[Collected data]
#####

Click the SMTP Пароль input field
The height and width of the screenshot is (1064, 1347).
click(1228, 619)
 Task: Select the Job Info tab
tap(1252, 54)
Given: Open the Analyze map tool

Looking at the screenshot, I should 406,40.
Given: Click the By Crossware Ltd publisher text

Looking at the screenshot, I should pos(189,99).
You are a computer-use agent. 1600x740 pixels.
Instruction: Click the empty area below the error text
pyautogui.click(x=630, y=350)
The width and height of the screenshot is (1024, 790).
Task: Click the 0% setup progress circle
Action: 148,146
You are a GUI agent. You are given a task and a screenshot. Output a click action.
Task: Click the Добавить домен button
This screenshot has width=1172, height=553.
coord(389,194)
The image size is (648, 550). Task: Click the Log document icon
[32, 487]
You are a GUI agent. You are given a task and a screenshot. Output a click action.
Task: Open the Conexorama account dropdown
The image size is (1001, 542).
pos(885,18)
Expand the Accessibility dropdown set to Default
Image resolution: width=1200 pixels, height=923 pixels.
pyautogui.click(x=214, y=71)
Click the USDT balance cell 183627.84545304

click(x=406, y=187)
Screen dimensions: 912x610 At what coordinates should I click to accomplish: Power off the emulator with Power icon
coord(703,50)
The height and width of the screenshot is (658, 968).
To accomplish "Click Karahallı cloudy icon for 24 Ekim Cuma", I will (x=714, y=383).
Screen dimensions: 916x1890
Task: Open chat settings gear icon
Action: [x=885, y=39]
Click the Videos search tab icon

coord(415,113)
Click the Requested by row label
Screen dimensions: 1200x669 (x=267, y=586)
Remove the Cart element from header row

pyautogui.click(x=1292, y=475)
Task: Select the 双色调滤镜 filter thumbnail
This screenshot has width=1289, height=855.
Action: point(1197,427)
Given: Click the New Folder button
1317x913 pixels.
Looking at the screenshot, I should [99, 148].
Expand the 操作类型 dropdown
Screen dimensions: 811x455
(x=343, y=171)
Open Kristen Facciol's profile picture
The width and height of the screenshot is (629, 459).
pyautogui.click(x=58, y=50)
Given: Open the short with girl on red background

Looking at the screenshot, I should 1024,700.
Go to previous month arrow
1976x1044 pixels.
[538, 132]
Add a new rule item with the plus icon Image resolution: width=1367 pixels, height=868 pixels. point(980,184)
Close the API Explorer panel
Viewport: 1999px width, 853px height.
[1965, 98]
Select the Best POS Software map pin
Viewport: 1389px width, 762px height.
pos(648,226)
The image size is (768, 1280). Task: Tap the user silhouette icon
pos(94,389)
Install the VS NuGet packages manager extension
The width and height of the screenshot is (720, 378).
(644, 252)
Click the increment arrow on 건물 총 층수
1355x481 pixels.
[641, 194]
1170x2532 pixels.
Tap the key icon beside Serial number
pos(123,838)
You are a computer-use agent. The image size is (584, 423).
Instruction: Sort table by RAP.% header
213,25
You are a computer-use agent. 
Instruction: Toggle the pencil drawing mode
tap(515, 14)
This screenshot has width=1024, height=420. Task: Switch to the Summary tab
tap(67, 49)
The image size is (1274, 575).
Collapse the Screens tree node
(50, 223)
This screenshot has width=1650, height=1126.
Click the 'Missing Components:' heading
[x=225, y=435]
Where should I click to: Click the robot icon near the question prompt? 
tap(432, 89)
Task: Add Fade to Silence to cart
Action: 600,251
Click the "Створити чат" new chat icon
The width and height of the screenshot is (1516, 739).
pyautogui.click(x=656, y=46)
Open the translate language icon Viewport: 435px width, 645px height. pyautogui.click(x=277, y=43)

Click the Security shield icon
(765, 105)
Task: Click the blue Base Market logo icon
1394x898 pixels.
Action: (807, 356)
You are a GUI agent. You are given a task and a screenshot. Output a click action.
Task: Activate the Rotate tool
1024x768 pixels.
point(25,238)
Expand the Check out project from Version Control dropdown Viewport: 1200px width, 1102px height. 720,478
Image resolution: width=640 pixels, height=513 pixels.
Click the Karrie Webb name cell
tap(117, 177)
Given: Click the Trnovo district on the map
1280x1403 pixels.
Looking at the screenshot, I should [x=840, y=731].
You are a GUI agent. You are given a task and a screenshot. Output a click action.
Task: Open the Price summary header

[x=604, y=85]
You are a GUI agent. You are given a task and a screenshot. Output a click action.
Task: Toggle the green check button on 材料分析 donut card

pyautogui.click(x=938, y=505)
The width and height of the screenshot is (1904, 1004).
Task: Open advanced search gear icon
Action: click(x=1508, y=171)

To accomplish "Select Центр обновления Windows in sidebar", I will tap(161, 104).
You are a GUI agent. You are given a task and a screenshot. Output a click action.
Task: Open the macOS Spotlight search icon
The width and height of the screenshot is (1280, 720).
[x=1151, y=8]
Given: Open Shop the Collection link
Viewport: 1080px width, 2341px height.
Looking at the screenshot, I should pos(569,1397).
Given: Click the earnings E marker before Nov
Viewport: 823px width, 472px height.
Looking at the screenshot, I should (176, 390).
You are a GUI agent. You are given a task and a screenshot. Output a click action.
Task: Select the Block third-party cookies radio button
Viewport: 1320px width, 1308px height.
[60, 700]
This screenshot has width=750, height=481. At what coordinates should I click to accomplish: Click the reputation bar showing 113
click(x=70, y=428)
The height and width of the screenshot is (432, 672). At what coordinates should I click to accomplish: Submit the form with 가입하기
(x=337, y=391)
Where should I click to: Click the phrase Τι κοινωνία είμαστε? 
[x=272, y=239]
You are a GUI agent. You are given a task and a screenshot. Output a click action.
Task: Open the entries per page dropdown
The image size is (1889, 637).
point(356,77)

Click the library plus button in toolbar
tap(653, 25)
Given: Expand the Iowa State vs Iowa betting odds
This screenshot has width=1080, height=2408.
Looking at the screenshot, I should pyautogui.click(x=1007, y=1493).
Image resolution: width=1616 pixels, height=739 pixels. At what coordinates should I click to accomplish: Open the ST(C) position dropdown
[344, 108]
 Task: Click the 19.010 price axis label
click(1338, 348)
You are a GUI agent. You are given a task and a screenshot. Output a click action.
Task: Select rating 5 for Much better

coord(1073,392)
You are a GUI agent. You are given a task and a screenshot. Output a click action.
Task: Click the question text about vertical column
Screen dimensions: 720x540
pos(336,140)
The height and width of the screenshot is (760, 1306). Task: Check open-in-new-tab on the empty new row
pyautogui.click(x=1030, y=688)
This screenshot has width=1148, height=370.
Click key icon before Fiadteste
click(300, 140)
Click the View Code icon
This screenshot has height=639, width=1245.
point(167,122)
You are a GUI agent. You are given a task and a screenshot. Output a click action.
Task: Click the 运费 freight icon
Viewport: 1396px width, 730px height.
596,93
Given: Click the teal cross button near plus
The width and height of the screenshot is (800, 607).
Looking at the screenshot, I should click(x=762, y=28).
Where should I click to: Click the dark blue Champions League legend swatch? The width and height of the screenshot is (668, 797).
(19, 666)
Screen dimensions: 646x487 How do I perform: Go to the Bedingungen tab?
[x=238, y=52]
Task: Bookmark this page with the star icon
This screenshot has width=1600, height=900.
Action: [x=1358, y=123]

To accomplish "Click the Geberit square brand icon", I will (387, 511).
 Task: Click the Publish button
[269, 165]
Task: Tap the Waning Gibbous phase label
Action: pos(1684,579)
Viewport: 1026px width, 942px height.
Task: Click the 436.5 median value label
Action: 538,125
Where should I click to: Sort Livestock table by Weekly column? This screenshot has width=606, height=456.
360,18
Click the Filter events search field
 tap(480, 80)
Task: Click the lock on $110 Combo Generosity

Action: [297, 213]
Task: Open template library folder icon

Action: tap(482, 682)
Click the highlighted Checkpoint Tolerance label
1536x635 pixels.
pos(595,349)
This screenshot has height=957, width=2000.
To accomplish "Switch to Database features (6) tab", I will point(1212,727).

#####

Exactly as they appear above, print all the entries.

### ANSWER BELOW
Click the SMTP Пароль input field
The height and width of the screenshot is (1064, 1347).
click(1228, 619)
 Task: Select the Job Info tab
tap(1252, 54)
Given: Open the Analyze map tool

Looking at the screenshot, I should 406,40.
Given: Click the By Crossware Ltd publisher text

Looking at the screenshot, I should pos(189,99).
You are a computer-use agent. 1600x740 pixels.
Instruction: Click the empty area below the error text
pyautogui.click(x=630, y=350)
The width and height of the screenshot is (1024, 790).
Task: Click the 0% setup progress circle
Action: 148,146
You are a GUI agent. You are given a task and a screenshot. Output a click action.
Task: Click the Добавить домен button
This screenshot has width=1172, height=553.
coord(389,194)
The image size is (648, 550). Task: Click the Log document icon
[32, 487]
You are a GUI agent. You are given a task and a screenshot. Output a click action.
Task: Open the Conexorama account dropdown
The image size is (1001, 542).
pos(885,18)
Expand the Accessibility dropdown set to Default
Image resolution: width=1200 pixels, height=923 pixels.
pyautogui.click(x=214, y=71)
Click the USDT balance cell 183627.84545304

click(x=406, y=187)
Screen dimensions: 912x610 At what coordinates should I click to accomplish: Power off the emulator with Power icon
coord(703,50)
The height and width of the screenshot is (658, 968).
To accomplish "Click Karahallı cloudy icon for 24 Ekim Cuma", I will (x=714, y=383).
Screen dimensions: 916x1890
Task: Open chat settings gear icon
Action: [x=885, y=39]
Click the Videos search tab icon

coord(415,113)
Click the Requested by row label
Screen dimensions: 1200x669 (x=267, y=586)
Remove the Cart element from header row

pyautogui.click(x=1292, y=475)
Task: Select the 双色调滤镜 filter thumbnail
This screenshot has width=1289, height=855.
Action: point(1197,427)
Given: Click the New Folder button
1317x913 pixels.
Looking at the screenshot, I should [99, 148].
Expand the 操作类型 dropdown
Screen dimensions: 811x455
(x=343, y=171)
Open Kristen Facciol's profile picture
The width and height of the screenshot is (629, 459).
pyautogui.click(x=58, y=50)
Given: Open the short with girl on red background

Looking at the screenshot, I should 1024,700.
Go to previous month arrow
1976x1044 pixels.
[538, 132]
Add a new rule item with the plus icon Image resolution: width=1367 pixels, height=868 pixels. point(980,184)
Close the API Explorer panel
Viewport: 1999px width, 853px height.
[1965, 98]
Select the Best POS Software map pin
Viewport: 1389px width, 762px height.
pos(648,226)
The image size is (768, 1280). Task: Tap the user silhouette icon
pos(94,389)
Install the VS NuGet packages manager extension
The width and height of the screenshot is (720, 378).
(644, 252)
Click the increment arrow on 건물 총 층수
1355x481 pixels.
[641, 194]
1170x2532 pixels.
Tap the key icon beside Serial number
pos(123,838)
You are a computer-use agent. The image size is (584, 423).
Instruction: Sort table by RAP.% header
213,25
You are a computer-use agent. 
Instruction: Toggle the pencil drawing mode
tap(515, 14)
This screenshot has width=1024, height=420. Task: Switch to the Summary tab
tap(67, 49)
The image size is (1274, 575).
Collapse the Screens tree node
(50, 223)
This screenshot has width=1650, height=1126.
Click the 'Missing Components:' heading
[x=225, y=435]
Where should I click to: Click the robot icon near the question prompt? 
tap(432, 89)
Task: Add Fade to Silence to cart
Action: 600,251
Click the "Створити чат" new chat icon
The width and height of the screenshot is (1516, 739).
pyautogui.click(x=656, y=46)
Open the translate language icon Viewport: 435px width, 645px height. pyautogui.click(x=277, y=43)

Click the Security shield icon
(765, 105)
Task: Click the blue Base Market logo icon
1394x898 pixels.
Action: (807, 356)
You are a GUI agent. You are given a task and a screenshot. Output a click action.
Task: Activate the Rotate tool
1024x768 pixels.
point(25,238)
Expand the Check out project from Version Control dropdown Viewport: 1200px width, 1102px height. 720,478
Image resolution: width=640 pixels, height=513 pixels.
Click the Karrie Webb name cell
tap(117, 177)
Given: Click the Trnovo district on the map
1280x1403 pixels.
Looking at the screenshot, I should [x=840, y=731].
You are a GUI agent. You are given a task and a screenshot. Output a click action.
Task: Open the Price summary header

[x=604, y=85]
You are a GUI agent. You are given a task and a screenshot. Output a click action.
Task: Toggle the green check button on 材料分析 donut card

pyautogui.click(x=938, y=505)
The width and height of the screenshot is (1904, 1004).
Task: Open advanced search gear icon
Action: click(x=1508, y=171)

To accomplish "Select Центр обновления Windows in sidebar", I will tap(161, 104).
You are a GUI agent. You are given a task and a screenshot. Output a click action.
Task: Open the macOS Spotlight search icon
The width and height of the screenshot is (1280, 720).
[x=1151, y=8]
Given: Open Shop the Collection link
Viewport: 1080px width, 2341px height.
Looking at the screenshot, I should pos(569,1397).
Given: Click the earnings E marker before Nov
Viewport: 823px width, 472px height.
Looking at the screenshot, I should (176, 390).
You are a GUI agent. You are given a task and a screenshot. Output a click action.
Task: Select the Block third-party cookies radio button
Viewport: 1320px width, 1308px height.
[60, 700]
This screenshot has width=750, height=481. At what coordinates should I click to accomplish: Click the reputation bar showing 113
click(x=70, y=428)
The height and width of the screenshot is (432, 672). At what coordinates should I click to accomplish: Submit the form with 가입하기
(x=337, y=391)
Where should I click to: Click the phrase Τι κοινωνία είμαστε? 
[x=272, y=239]
You are a GUI agent. You are given a task and a screenshot. Output a click action.
Task: Open the entries per page dropdown
The image size is (1889, 637).
point(356,77)

Click the library plus button in toolbar
tap(653, 25)
Given: Expand the Iowa State vs Iowa betting odds
This screenshot has width=1080, height=2408.
Looking at the screenshot, I should pyautogui.click(x=1007, y=1493).
Image resolution: width=1616 pixels, height=739 pixels. At what coordinates should I click to accomplish: Open the ST(C) position dropdown
[344, 108]
 Task: Click the 19.010 price axis label
click(1338, 348)
You are a GUI agent. You are given a task and a screenshot. Output a click action.
Task: Select rating 5 for Much better

coord(1073,392)
You are a GUI agent. You are given a task and a screenshot. Output a click action.
Task: Click the question text about vertical column
Screen dimensions: 720x540
pos(336,140)
The height and width of the screenshot is (760, 1306). Task: Check open-in-new-tab on the empty new row
pyautogui.click(x=1030, y=688)
This screenshot has width=1148, height=370.
Click key icon before Fiadteste
click(300, 140)
Click the View Code icon
This screenshot has height=639, width=1245.
point(167,122)
You are a GUI agent. You are given a task and a screenshot. Output a click action.
Task: Click the 运费 freight icon
Viewport: 1396px width, 730px height.
596,93
Given: Click the teal cross button near plus
The width and height of the screenshot is (800, 607).
Looking at the screenshot, I should click(x=762, y=28).
Where should I click to: Click the dark blue Champions League legend swatch? The width and height of the screenshot is (668, 797).
(19, 666)
Screen dimensions: 646x487 How do I perform: Go to the Bedingungen tab?
[x=238, y=52]
Task: Bookmark this page with the star icon
This screenshot has width=1600, height=900.
Action: [x=1358, y=123]

To accomplish "Click the Geberit square brand icon", I will (387, 511).
 Task: Click the Publish button
[269, 165]
Task: Tap the Waning Gibbous phase label
Action: pos(1684,579)
Viewport: 1026px width, 942px height.
Task: Click the 436.5 median value label
Action: 538,125
Where should I click to: Sort Livestock table by Weekly column? This screenshot has width=606, height=456.
360,18
Click the Filter events search field
 tap(480, 80)
Task: Click the lock on $110 Combo Generosity

Action: [297, 213]
Task: Open template library folder icon

Action: tap(482, 682)
Click the highlighted Checkpoint Tolerance label
1536x635 pixels.
pos(595,349)
This screenshot has height=957, width=2000.
To accomplish "Switch to Database features (6) tab", I will point(1212,727).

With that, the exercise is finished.